* **EXTRACT TO READ**:
*****

BY ARJAV JAIN AND ARYAN GUPTA

In [None]:
import nltk
import re
import math
import glob

from nltk.tokenize import word_tokenize
from nltk.stem import PorterStemmer
from nltk.corpus import stopwords
from nltk.stem import WordNetLemmatizer
from collections import defaultdict
nltk.download("punkt")
nltk.download("stopwords")
nltk.download("wordnet")
nltk.download('omw-1.4')

from google.colab import drive
drive.mount('/content/drive')

file_list = glob.glob("/content/drive/MyDrive/corpus/*")
for i in range(len(file_list)):
  name = file_list[i].split("/")
  file_list[i] = name[-1]

def read_document(file_name):
  with open('/content/drive/MyDrive/corpus/{}'.format(file_name)) as file:
    lines = file.read()
  return lines

def preprocess_text(text):
  text = text.lower()
  text = re.sub('[^A-Za-z0-9]+', ' ',text)
  # preprocess text
  tokens = word_tokenize(text)
    
  stop_words = set(stopwords.words("english"))
  tokens = [token for token in tokens if token not in stop_words]
    
  lemmatizer = WordNetLemmatizer()
  lemmatized_tokens = [lemmatizer.lemmatize(token) for token in tokens]
    

  stemmer = PorterStemmer()
  stemmed_tokens = [stemmer.stem(token) for token in lemmatized_tokens]
    
  return stemmed_tokens


[nltk_data] Downloading package punkt to /root/nltk_data...
[nltk_data]   Package punkt is already up-to-date!
[nltk_data] Downloading package stopwords to /root/nltk_data...
[nltk_data]   Package stopwords is already up-to-date!
[nltk_data] Downloading package wordnet to /root/nltk_data...
[nltk_data]   Package wordnet is already up-to-date!
[nltk_data] Downloading package omw-1.4 to /root/nltk_data...
[nltk_data]   Package omw-1.4 is already up-to-date!


Drive already mounted at /content/drive; to attempt to forcibly remount, call drive.mount("/content/drive", force_remount=True).


In [None]:
# function to calculate term frequency for both query and doc
def calculate_tf(tokens):
    tf_dict = defaultdict(int)

*****

* **STORED DATA**:
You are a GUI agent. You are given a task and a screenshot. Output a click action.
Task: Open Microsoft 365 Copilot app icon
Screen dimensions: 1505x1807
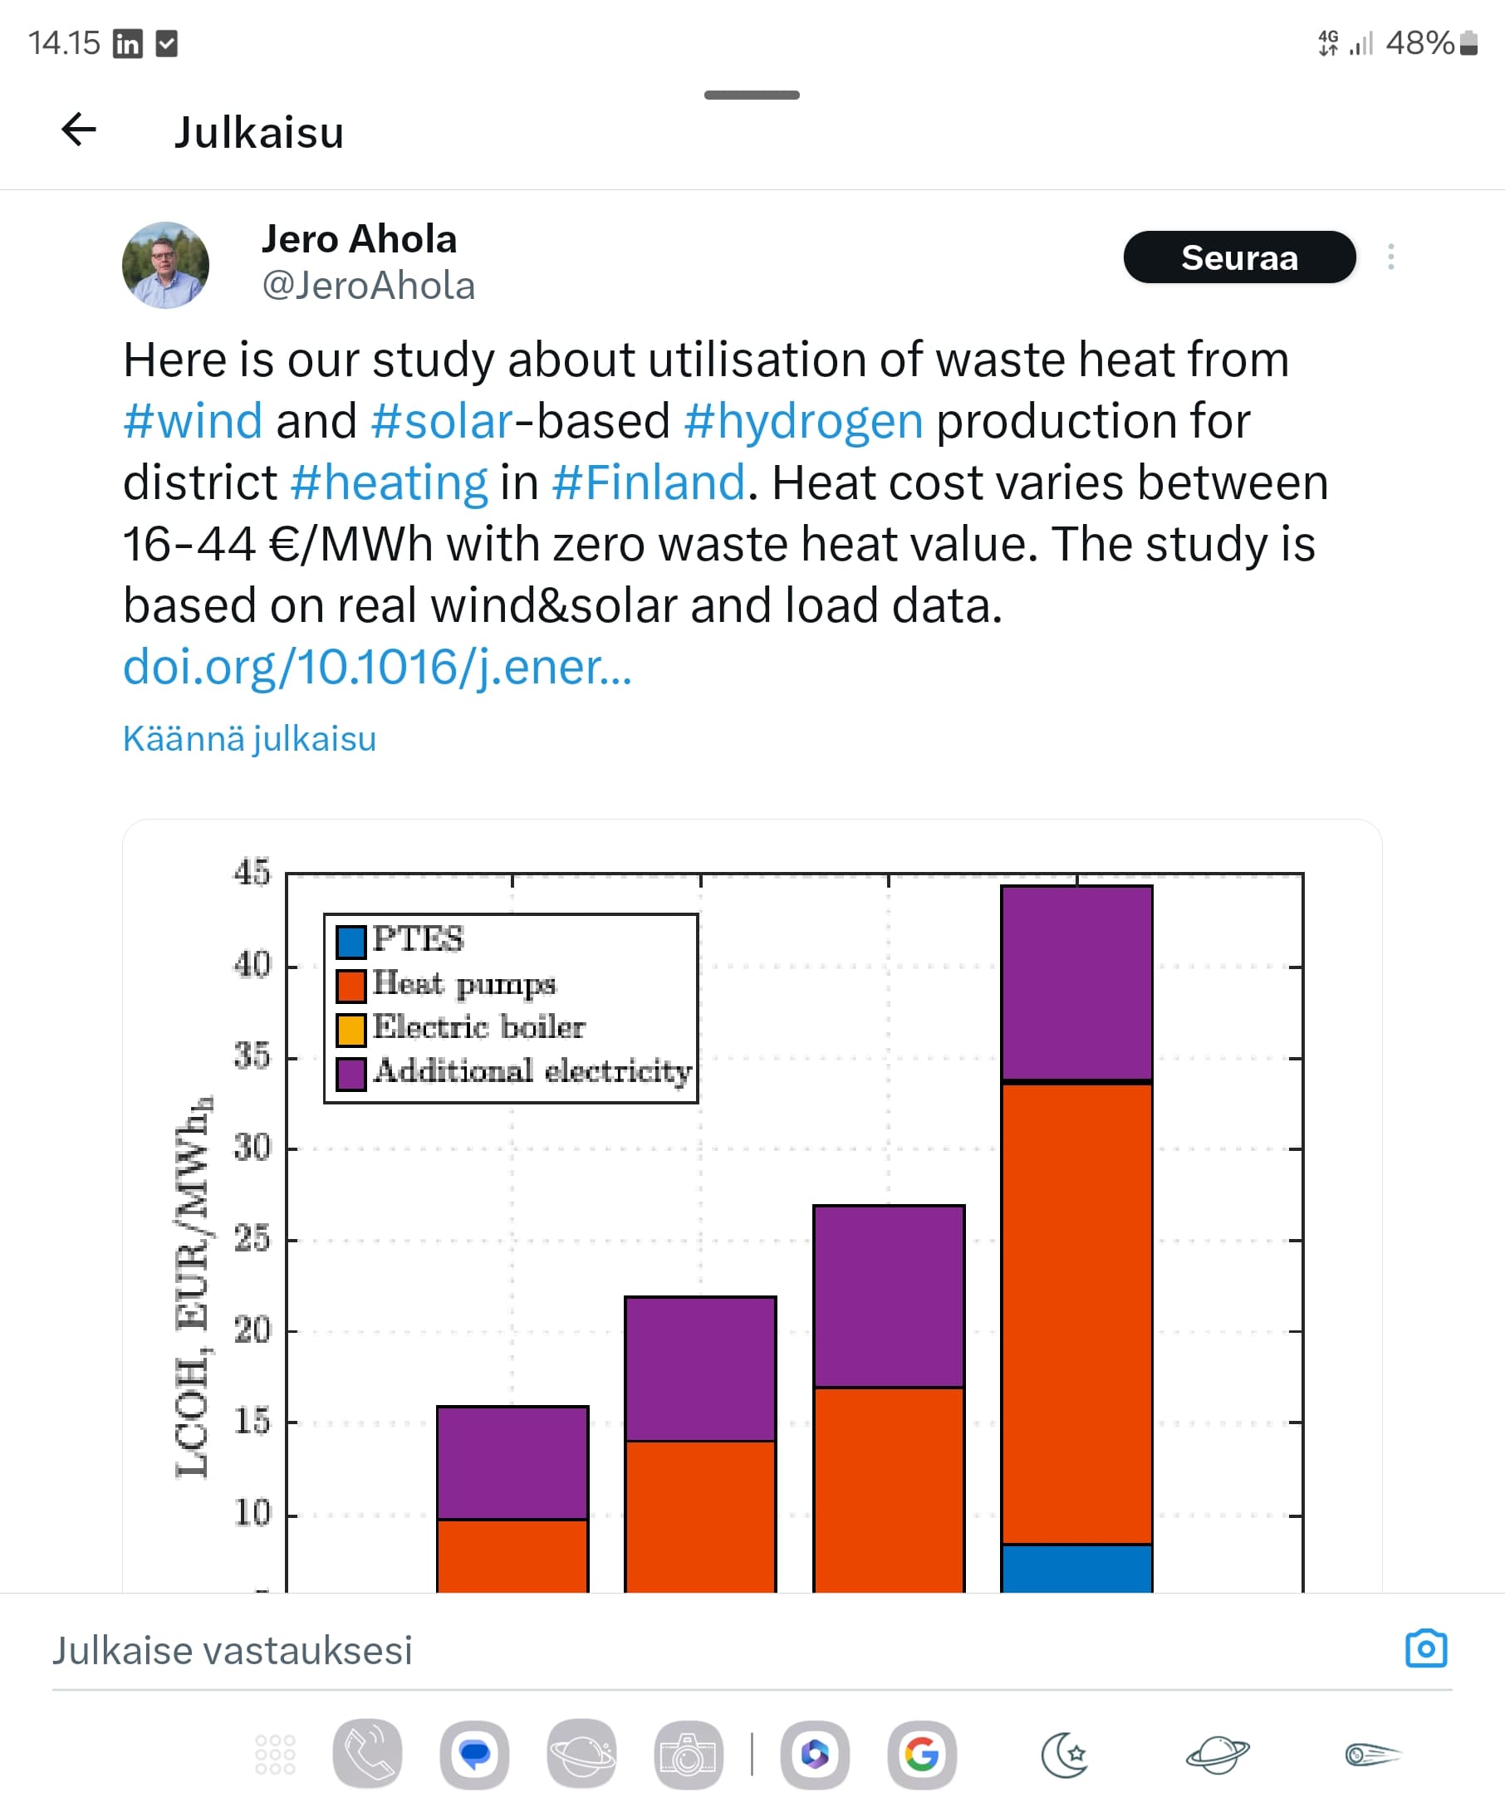tap(815, 1755)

*****

* **EXERCISE INSTRUCTIONS**:
1. Which stemmer does the notebook use in its text preprocessing step?
2. Print the part of the notebook between "from google.colab import" and "lines = file.read()", inclusive.
3. List every package the notebook downloads with nltk.download.

* **EXERCISE RESULTS**:
1. PorterStemmer

2.
from google.colab import drive
drive.mount('/content/drive')

file_list = glob.glob("/content/drive/MyDrive/corpus/*")
for i in range(len(file_list)):
  name = file_list[i].split("/")
  file_list[i] = name[-1]

def read_document(file_name):
  with open('/content/drive/MyDrive/corpus/{}'.format(file_name)) as file:
    lines = file.read()

3. punkt, stopwords, wordnet, omw-1.4